Action item: Among the lines of the records, please find those that contain the word "agent" and copy them.

Record excerpts:
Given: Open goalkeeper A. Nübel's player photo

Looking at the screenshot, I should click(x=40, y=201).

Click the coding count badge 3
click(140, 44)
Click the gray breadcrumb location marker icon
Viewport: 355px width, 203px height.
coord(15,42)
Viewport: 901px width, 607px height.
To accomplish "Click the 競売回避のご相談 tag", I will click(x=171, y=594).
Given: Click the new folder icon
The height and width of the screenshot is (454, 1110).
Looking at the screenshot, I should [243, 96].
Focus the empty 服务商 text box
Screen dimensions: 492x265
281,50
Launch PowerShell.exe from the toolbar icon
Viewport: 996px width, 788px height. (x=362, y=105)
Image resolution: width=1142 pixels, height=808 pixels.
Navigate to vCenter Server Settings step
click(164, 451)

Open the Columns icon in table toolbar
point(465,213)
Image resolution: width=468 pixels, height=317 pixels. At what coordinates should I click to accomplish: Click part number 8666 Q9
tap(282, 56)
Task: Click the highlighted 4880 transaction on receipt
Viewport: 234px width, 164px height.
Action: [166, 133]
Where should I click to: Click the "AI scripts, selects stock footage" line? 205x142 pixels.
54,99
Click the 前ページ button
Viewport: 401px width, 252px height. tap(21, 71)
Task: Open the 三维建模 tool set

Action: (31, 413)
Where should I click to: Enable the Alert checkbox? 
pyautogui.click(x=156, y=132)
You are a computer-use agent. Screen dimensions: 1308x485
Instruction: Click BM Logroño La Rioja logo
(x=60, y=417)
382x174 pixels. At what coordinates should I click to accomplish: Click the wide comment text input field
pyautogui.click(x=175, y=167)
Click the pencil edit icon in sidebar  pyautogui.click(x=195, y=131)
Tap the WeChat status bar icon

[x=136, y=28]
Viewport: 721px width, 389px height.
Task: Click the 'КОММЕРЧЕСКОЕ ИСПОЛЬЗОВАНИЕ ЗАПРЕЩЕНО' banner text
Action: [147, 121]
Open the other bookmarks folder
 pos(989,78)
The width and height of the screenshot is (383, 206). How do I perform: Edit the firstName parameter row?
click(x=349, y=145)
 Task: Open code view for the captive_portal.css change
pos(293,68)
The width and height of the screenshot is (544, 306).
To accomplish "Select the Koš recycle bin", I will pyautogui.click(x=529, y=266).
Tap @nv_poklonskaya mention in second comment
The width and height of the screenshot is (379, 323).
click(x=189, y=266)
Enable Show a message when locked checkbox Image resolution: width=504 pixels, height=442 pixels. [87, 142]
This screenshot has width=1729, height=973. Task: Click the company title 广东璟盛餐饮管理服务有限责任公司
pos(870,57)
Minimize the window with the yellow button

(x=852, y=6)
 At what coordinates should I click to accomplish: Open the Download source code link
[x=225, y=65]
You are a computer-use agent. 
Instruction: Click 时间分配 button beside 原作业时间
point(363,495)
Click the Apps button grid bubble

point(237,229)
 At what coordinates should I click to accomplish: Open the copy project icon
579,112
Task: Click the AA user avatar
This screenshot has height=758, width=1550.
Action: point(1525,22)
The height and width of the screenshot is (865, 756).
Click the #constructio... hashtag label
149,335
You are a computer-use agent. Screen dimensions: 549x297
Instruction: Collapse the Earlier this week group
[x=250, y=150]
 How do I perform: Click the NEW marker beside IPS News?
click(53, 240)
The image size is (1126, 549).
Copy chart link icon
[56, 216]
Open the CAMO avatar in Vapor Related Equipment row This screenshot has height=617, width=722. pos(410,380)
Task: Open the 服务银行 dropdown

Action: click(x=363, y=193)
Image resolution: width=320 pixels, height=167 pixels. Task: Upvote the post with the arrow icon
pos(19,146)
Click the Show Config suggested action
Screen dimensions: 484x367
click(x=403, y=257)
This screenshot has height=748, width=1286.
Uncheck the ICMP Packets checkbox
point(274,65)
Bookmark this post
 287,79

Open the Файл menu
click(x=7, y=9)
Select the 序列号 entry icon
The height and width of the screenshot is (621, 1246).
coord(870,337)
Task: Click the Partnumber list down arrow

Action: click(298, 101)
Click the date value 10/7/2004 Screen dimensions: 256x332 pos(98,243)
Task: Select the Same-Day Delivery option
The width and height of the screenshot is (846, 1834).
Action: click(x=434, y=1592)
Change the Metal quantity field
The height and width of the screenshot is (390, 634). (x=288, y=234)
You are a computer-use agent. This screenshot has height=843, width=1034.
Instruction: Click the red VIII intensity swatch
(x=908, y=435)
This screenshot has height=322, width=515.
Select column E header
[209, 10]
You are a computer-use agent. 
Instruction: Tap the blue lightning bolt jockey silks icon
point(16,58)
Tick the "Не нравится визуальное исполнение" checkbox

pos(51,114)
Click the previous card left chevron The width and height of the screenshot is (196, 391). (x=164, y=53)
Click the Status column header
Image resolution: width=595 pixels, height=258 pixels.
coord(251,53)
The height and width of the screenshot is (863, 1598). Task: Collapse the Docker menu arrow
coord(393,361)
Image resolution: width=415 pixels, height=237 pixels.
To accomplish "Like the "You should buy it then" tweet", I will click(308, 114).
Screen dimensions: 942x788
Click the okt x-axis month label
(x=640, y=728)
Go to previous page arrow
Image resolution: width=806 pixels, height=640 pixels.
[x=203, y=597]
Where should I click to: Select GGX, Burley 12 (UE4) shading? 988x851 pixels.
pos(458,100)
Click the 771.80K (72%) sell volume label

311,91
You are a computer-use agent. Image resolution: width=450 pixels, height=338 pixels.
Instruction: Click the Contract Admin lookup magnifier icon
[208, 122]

Task solution:
You are a computer-use agent. Screen dimensions: 1308x485
You are a computer-use agent. 
You are a computer-use agent. Screen dimensions: 549x297
You are a computer-use agent. This screenshot has height=843, width=1034.
You are a computer-use agent. 
You are a computer-use agent. Image resolution: width=450 pixels, height=338 pixels.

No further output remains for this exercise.